● **Text shown**
-.-.-

Whiskey production now under way in Belfast for the first time in decades
Symington, Head Distiller Damien Rafferty and Titanic Distillers
Director Peter Lavery
For the first time in almost 90 years, the production of whiskey is under way again in Belfast, on the site of the historic Thompson Dock and Pump House, the birthplace of the Titanic.
Drinks company Titanic Distillers has invested almost £8 million to convert the Pump House, a listed building in the heart of Belfast’s Titanic Quarter, into the city’s first working whiskey distillery since the days of prohibition in the 1930s.
Having been granted its Distillers License to produce spirits last week, the shiny new copper stills are now up and pouring at the distillery, under the watchful eye of Head Distiller Damien Rafferty.
Damien said: “We opened our doors to tourists in April this year to allow visitors to explore the distillery and the site where Titanic last rested on dry ground. But to finally begin production on site is an incredible feeling and a huge milestone, not just for us but for the city of Belfast.
A lot of time, hard work and investment has gone into this amazing project to date, but this week marks the culmination of all that, with the distillery and visitor attraction now both fully operational.”
He added: “In many ways though, the job is only beginning as we start producing a whiskey that the people of Belfast and Northern Ireland can be proud of, and one that will represent us well all over the world.”
The new distillery will produce single malt premium whiskey made from ingredients that have been carefully selected to produce the best possible flavour.
A unique house blend of malted barley and yeast is used to produce the ‘wash’ which is then distilled in the three Forsyth’s stills, situated on a mezzanine floor overlooking the Pump house’s original Gwynne pumping engines which are deep in the building’s pump-well.
Titanic Distillers Director Peter Lavery reflected on what he claims is ‘a momentous occasion’.
Peter said: “It’s been quite a journey over the past five years but we are thrilled to get our license and to start producing our own spirits on site.
Whiskey has played an important part in the history of our city but there hasn’t been a working distillery here since the 1930s, so, as a Belfast boy, it really means a lot to me to revive this great distilling tradition and help bring Belfast back to the forefront of Irish Whiskey production.”
He continued: “Once, we led the way globally – not just in shipbuilding but across many areas of industry, manufacturing and innovation. With our Titanic Distillers Premium Irish Whiskey, now produced on this most historic of sites, we hope to do so again.”
The Thompson Dry Dock first opened in 1911 to service and accommodate the massive White Star transatlantic liners Olympic and Titanic.
All of the original pump equipment and associated internal historic features in the adjacent Pump House have been retained and are available to view as part of the associated visitor tours, while the exterior includes a new food and beverage area.
Stephen Symington, Director of Titanic Distillers, added: “This has been a real labour of love for all concerned over a period of more than five years – from the initial seeds, through the planning process and then the loving restoration of one of our city’s most historic and iconic buildings.

-.-.-

● **Input data**
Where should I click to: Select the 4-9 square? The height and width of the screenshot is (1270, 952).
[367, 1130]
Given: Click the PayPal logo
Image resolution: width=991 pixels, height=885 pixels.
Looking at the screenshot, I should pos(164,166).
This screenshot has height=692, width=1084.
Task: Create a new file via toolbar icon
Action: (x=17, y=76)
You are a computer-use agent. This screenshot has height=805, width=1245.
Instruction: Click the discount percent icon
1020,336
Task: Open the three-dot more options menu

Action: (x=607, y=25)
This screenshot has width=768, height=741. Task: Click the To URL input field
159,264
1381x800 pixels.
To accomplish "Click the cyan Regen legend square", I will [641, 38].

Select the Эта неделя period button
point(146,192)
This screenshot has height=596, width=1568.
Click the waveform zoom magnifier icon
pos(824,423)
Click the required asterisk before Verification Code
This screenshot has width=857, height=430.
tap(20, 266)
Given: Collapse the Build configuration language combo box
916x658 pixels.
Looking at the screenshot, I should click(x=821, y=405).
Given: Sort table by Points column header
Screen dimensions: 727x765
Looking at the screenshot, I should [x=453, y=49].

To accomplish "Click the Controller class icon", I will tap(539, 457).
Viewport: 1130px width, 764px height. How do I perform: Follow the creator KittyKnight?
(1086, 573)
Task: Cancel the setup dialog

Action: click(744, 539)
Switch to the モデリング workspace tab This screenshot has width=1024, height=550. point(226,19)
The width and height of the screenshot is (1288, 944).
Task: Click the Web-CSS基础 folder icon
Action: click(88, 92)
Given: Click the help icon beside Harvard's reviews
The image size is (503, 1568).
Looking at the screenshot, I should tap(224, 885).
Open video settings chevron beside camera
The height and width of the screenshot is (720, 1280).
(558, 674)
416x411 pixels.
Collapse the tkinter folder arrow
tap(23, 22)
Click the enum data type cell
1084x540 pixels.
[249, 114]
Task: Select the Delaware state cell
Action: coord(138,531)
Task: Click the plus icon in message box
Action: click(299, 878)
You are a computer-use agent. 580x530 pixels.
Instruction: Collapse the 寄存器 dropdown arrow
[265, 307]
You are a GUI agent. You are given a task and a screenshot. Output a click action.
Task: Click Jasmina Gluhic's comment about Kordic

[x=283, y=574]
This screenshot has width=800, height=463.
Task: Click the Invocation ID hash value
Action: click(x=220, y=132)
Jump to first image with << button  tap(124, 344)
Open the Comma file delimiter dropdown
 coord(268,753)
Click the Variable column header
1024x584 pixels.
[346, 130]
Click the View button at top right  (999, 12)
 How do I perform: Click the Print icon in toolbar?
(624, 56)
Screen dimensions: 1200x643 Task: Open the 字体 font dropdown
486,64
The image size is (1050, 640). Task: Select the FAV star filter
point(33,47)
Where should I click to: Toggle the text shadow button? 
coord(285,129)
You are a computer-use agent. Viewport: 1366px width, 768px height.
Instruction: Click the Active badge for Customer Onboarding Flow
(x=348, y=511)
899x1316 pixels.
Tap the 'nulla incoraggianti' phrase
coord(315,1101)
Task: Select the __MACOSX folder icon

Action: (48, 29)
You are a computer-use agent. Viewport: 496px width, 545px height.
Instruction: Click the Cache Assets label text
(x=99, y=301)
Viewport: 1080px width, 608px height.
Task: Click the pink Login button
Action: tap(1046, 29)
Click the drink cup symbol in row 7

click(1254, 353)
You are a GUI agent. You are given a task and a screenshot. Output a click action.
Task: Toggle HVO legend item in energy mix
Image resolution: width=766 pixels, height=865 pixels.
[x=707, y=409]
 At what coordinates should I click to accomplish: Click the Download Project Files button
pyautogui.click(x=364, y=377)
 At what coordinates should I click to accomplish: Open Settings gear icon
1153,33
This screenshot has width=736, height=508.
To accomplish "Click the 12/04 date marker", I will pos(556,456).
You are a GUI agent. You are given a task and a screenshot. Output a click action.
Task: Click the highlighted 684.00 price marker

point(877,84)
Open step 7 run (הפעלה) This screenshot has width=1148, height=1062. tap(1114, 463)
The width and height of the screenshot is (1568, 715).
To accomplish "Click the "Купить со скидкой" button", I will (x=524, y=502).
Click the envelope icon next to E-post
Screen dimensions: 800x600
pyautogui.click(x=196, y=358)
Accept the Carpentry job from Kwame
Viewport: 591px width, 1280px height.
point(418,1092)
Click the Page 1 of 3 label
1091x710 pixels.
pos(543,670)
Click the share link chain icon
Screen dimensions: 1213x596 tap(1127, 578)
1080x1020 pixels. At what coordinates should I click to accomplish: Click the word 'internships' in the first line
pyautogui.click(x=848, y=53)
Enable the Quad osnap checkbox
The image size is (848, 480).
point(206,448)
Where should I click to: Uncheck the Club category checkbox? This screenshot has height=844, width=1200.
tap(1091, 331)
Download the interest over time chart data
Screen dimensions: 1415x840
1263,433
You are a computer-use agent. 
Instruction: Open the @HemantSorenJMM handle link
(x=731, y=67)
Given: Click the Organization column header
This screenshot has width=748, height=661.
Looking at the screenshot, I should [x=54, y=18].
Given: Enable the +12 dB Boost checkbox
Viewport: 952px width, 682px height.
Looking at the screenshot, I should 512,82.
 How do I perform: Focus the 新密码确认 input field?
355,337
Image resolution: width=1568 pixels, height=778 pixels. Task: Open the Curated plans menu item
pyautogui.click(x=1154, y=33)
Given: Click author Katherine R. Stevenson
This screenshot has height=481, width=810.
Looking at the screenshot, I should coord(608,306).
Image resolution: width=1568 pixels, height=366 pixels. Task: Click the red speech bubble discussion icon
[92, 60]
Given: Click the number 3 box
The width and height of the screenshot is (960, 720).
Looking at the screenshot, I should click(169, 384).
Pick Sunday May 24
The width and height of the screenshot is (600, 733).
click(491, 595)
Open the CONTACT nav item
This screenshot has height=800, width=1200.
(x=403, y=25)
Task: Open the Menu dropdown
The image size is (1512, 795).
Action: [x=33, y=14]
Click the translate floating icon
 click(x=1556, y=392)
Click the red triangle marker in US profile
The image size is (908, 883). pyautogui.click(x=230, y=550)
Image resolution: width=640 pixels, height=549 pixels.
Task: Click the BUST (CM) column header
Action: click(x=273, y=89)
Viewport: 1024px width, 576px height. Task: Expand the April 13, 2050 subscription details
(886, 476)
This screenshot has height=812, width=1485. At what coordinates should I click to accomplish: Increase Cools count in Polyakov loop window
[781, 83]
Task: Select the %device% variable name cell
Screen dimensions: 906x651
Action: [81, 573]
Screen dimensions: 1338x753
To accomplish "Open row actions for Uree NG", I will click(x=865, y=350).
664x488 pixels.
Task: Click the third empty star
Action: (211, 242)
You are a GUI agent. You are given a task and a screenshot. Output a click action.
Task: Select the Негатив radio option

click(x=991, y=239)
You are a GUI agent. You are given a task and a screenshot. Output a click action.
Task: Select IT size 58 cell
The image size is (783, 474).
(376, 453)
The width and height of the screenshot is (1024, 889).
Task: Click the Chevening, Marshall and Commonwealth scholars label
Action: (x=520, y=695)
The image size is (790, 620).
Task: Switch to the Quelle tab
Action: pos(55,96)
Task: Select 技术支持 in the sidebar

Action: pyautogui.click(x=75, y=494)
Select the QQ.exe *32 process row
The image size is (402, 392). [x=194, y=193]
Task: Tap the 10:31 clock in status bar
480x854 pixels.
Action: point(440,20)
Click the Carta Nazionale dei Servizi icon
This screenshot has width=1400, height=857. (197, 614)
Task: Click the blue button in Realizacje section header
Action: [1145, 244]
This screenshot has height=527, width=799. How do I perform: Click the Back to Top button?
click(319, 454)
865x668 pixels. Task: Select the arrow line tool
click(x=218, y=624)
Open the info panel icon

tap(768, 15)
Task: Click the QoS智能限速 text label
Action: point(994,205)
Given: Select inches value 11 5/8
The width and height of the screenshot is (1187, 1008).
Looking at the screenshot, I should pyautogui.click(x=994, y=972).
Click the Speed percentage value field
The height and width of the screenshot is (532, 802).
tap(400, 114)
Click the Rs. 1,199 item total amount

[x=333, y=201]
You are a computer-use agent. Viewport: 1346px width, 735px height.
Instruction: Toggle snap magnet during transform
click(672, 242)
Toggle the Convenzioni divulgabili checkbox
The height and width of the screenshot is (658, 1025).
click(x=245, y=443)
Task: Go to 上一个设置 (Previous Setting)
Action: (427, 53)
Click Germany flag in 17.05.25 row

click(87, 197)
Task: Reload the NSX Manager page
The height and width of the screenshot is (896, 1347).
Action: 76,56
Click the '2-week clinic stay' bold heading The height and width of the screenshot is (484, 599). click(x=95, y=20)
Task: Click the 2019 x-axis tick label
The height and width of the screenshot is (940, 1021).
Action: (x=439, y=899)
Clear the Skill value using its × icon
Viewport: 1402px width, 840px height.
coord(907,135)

-.-.-

● **Goal of the exercise**
Can you reproduce, word for word, the passage of the Belfast whiskey article between "The new distillery" and "best possible flavour.", inclusive?

● **Task result**
The new distillery will produce single malt premium whiskey made from ingredients that have been carefully selected to produce the best possible flavour.